**Problem statement**:
Restate exactly, and only, the lines from the one with "Where should I" through the end of the data, with both of those end lines kept. Drop any pictures.

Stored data
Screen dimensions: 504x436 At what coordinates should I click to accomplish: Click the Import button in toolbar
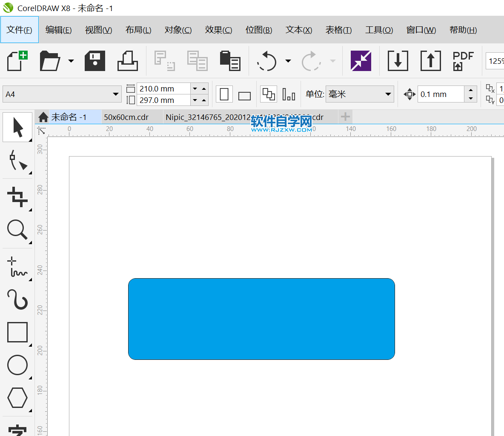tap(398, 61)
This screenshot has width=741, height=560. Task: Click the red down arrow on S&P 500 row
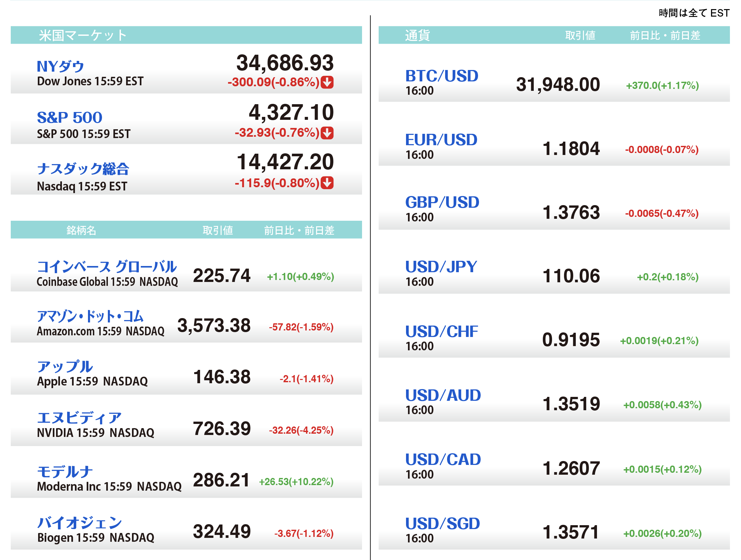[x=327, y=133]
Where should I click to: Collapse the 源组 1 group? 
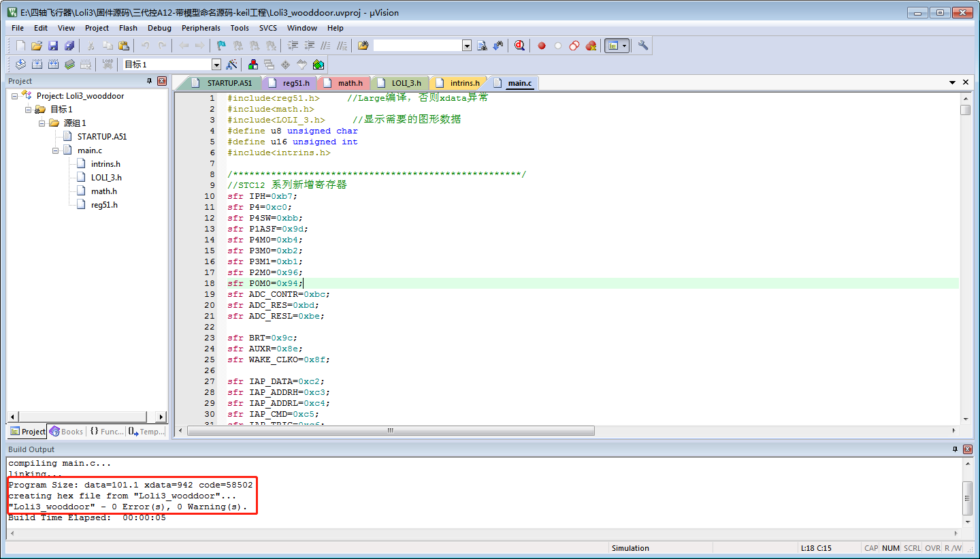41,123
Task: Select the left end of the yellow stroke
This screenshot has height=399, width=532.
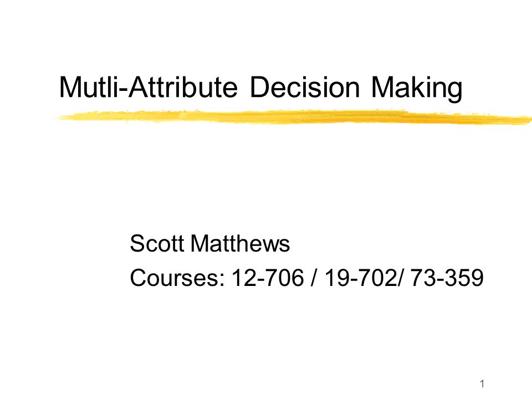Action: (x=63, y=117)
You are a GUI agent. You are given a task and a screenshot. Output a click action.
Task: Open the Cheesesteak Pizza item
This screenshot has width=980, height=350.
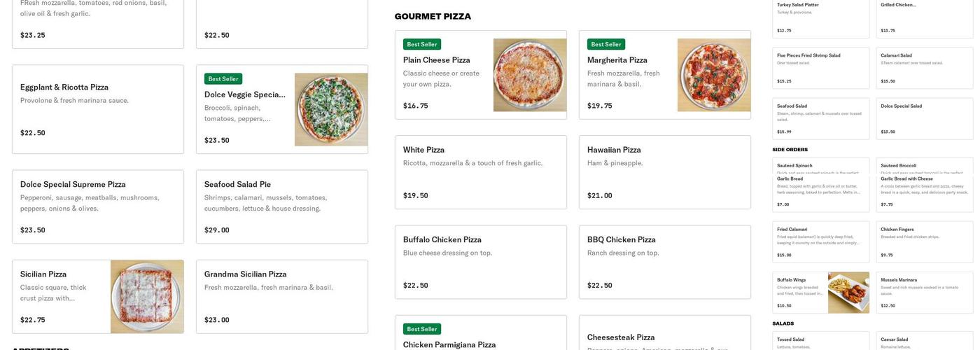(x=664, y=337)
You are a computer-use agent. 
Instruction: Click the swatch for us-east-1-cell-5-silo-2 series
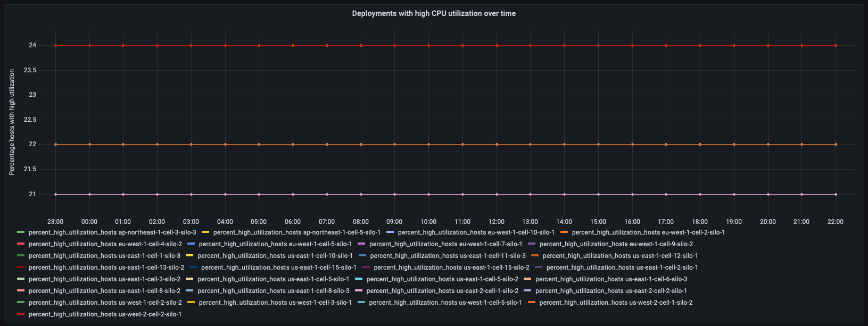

**Task solution**:
Where should I click to: Collapse the 源组 1 group? 
41,123
Task: Select the left end of the yellow stroke
This screenshot has height=399, width=532.
Action: (x=63, y=117)
You are a GUI agent. You are given a task and a screenshot. Output a click action.
Task: Open the Cheesesteak Pizza item
This screenshot has width=980, height=350.
(x=664, y=337)
You are a computer-use agent. 
Instruction: Click the swatch for us-east-1-cell-5-silo-2 series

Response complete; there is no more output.